Tax bill alarm sounds

Residents fighting back against rising costs

A growing number of people in town have begun questioning municipal spending habits and whether community leaders have written checks that taxpayers can no longer afford.

During a recent Finance Committee meeting, 30-year member Joanne Marden said residents have reached the limit of what they are willing to shell out in property taxes.

“People in the community are upset about their taxes,” she said. “I wonder whether we have reached a tipping point.”

She and others say that growing debt, new hiring in the schools, skyrocketing health insurance costs and a huge pension obligation are creating an unsustainable situation for residents and business owners struggling to keep their heads above water.

Add on the tax burden of large municipal projects like the $45 million Bancroft Elementary School, and some people are crying uncle.

In fact, a dozen or so local residents have proposed a warrant article for the Annual Town Meeting in May that would impose a freeze on property taxes for people age 70 and older.

Bob Landry, of 4 Seminole Circle, who runs a website that keeps an eye on town spending, blamed high taxes on the growing number of municipal employees combined with generous health benefits packages and skyrocketing health insurance costs.

“Projects don’t make up the largest portion of the tax bills,” he said. “It’s the operating budget.

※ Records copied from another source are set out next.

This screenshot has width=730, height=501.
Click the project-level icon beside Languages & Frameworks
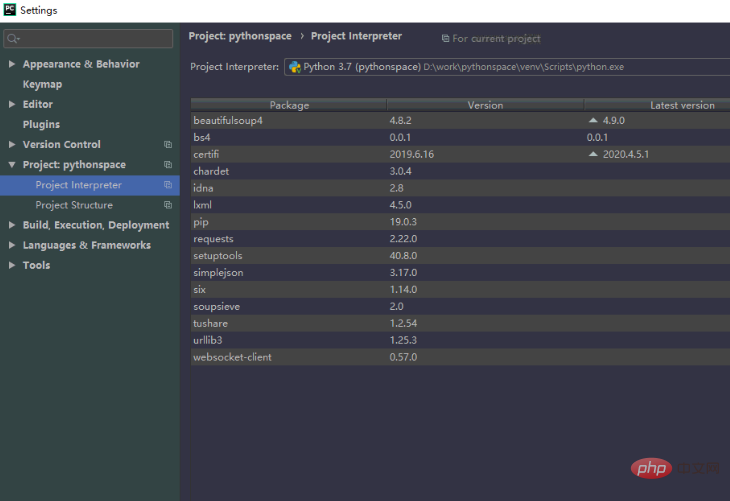(x=168, y=245)
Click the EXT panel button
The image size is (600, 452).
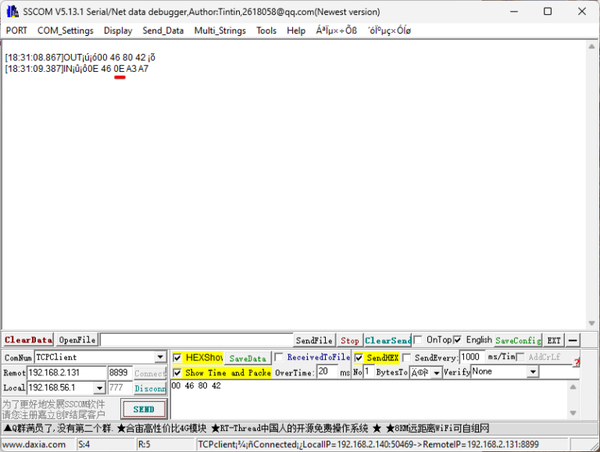554,340
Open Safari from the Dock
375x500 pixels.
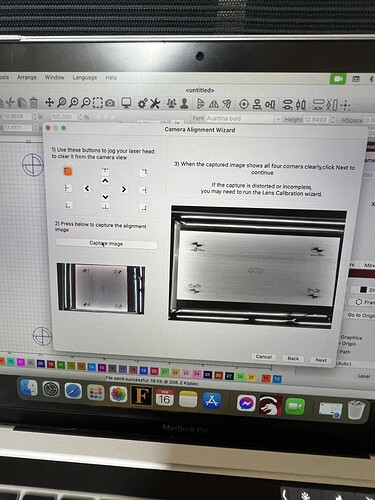click(x=73, y=391)
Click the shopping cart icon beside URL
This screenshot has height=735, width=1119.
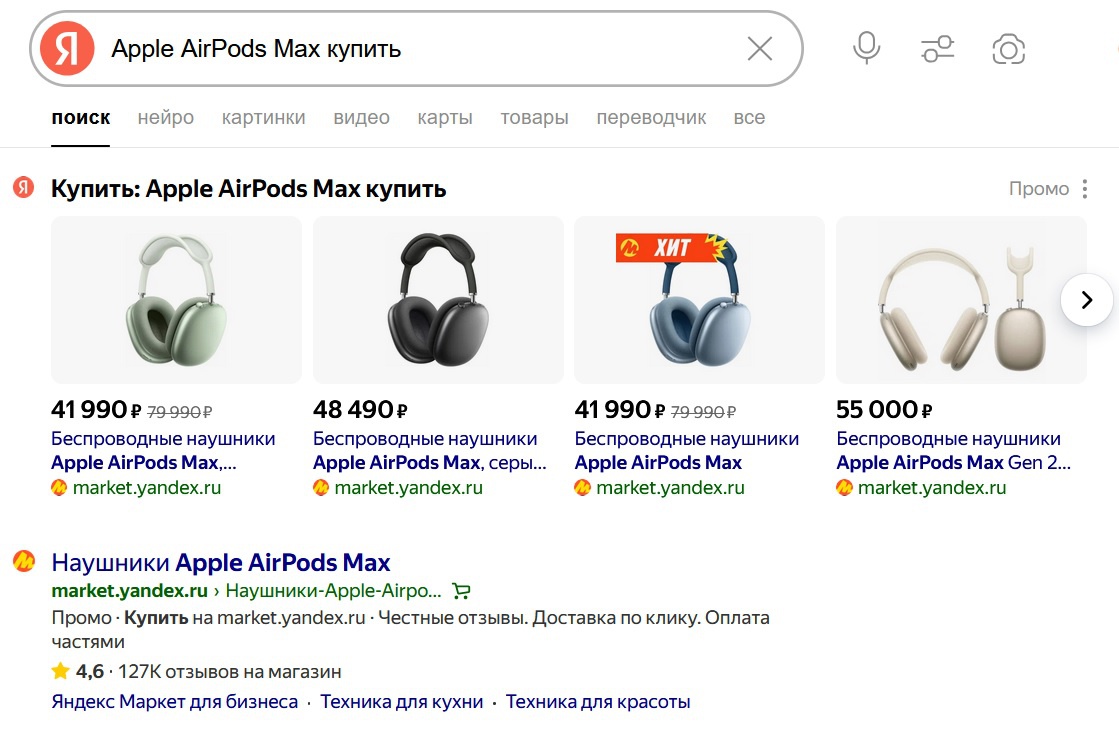pyautogui.click(x=461, y=590)
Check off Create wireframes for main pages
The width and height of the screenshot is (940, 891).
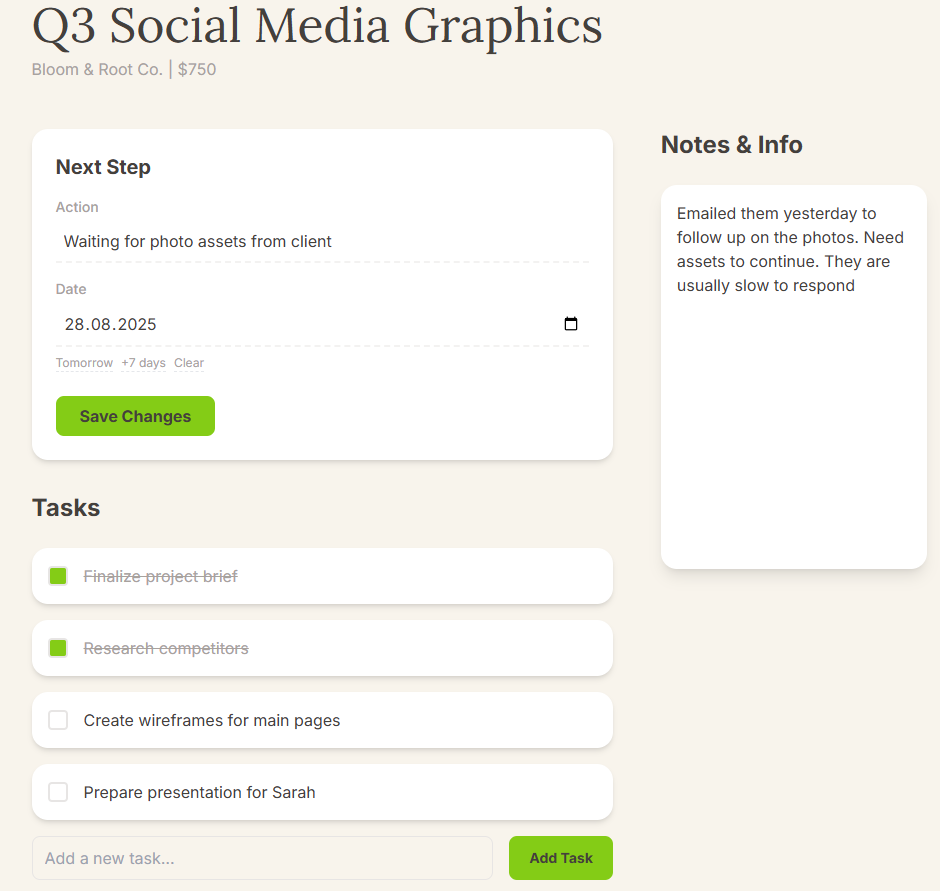pos(58,720)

It’s personnel and health insurance.”

Tax bills

In late December, tax bills went out that reflected the true cost of living in Andover. The average tax bill went up nearly 5 percent over last year, and now tops $8,000. Those bills — as well as applications for abatements — were due Monday.

Most noticeably, taxpayers were hit with the first half of the payment on the Bancroft School project. About 44 percent of the cost of the school is being paid for by the state, but the rest — nearly $30 million — is being borne by taxpayers over the next 20 years through a so-called debt-service override. That raised the average tax bill by about $100 a year. Next year’s bill is going up by the same amount to pay for Bancroft.